Sandstorm does not recognize Locky?

I'm wondering, why Sandstorm does not recognize and block Locky.

Yesterday a E-Mail passed the UTM, with attached payment_document_659857.zip, containing *.js scripts.

The ZIP was not encrypted and for my unterstanding Sandstorm should have analyzed this file and blocked it, as the *.js are very suspicious, as the arey downloading the Locky payload.

On our Exchange Server, the E-Mail was detected by Trendmicro Scanmail for Exchange as JS_LOCKY.KF

Parents Reply
  • its only been 14 days ;P who needs lockey protection? :) 

    so far from what i could test i am not impressed with sandstorm and to me it is not more than a placebo. Real security for lockey and other cryptoviruses is the blocking of attachments for 48 hours and whitelisting software on the endpoints, not some marketing sandbox that supposly is the holy grail of email protection but doesn't deliver.

    ---

    Sophos UTM 9.3 Certified Engineer

Children
  • I have sent in Locky variants to the Sophos lab and they identified them as Locky.

    In the meantime as we wait, there are some domain policies you can set to help protect your environment from macro attacks

    ----------------------
    From thehackernews(.)com
    "Since disabling Macros is not a feasible option, especially in an office environment where Macros are designed to simplify the complex task with automation.

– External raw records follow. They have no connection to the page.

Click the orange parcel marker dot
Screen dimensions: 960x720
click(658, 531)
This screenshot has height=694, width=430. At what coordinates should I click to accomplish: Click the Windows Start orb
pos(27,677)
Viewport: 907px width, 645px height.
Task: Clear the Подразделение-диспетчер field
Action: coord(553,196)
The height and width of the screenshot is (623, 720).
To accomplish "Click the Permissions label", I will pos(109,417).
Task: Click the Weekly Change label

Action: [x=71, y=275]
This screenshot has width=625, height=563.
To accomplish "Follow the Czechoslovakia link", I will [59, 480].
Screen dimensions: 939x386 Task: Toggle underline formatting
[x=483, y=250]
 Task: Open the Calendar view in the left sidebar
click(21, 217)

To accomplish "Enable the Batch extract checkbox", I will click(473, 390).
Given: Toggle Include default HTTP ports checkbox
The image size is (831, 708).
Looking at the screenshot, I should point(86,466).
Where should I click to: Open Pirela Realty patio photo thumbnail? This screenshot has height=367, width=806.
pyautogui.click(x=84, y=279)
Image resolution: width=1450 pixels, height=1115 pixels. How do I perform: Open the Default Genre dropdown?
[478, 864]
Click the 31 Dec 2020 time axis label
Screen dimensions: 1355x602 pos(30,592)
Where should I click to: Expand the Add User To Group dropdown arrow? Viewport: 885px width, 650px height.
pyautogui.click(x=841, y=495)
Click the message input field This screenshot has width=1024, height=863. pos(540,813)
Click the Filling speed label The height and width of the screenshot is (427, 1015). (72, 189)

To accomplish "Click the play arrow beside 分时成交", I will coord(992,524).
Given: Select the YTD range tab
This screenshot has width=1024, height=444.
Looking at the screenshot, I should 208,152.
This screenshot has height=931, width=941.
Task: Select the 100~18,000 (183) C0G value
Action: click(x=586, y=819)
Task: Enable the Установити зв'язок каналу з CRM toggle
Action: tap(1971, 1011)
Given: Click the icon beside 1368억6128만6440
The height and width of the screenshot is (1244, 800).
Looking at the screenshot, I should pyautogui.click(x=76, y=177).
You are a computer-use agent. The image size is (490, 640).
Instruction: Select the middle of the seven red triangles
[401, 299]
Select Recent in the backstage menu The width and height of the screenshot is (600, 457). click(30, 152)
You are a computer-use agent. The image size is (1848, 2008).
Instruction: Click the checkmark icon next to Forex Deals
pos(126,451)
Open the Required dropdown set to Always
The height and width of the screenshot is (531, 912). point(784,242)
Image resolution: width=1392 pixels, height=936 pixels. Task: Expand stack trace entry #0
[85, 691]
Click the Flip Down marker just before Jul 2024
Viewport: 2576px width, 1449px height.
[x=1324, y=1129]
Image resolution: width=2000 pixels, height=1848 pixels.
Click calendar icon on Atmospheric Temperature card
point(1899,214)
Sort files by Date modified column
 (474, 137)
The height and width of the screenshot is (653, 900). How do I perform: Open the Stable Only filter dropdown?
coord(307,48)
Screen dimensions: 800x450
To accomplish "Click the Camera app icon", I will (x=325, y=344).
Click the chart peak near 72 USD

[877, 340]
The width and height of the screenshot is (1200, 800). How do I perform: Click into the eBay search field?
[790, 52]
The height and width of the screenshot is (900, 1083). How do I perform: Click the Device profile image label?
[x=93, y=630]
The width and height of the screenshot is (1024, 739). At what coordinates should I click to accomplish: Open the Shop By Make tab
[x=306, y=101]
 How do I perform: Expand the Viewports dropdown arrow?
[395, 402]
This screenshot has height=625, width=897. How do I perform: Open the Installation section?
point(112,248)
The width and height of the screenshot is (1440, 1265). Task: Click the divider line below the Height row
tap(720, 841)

    So, if your organization relies on Macros, you can move files that use Macros into the company’s DMZ (Demilitarized Zone), also called Trusted Location.

    To configure the trusted location, you can navigate via:
    User Configuration/Administrative Templates/Microsoft Office XXX 20XX/Application Settings/Security/Trust Center/Trusted Locations
    Once configured, the Macros that does not belong to the trusted location would not run in any way, beefing up your system’s security. "
    --------------------
    And Office 2016 now has even more control blogs.technet.microsoft.com/.../
  • hmmm... kind of wish I'd read this before making the decision to purchase a Sandstorm license for our UTM :-/

    Blocking crud like Locky was precisely what we thought we were paying for....  I'll reserve judgement until we install/configure the new license but this thread has me on guard.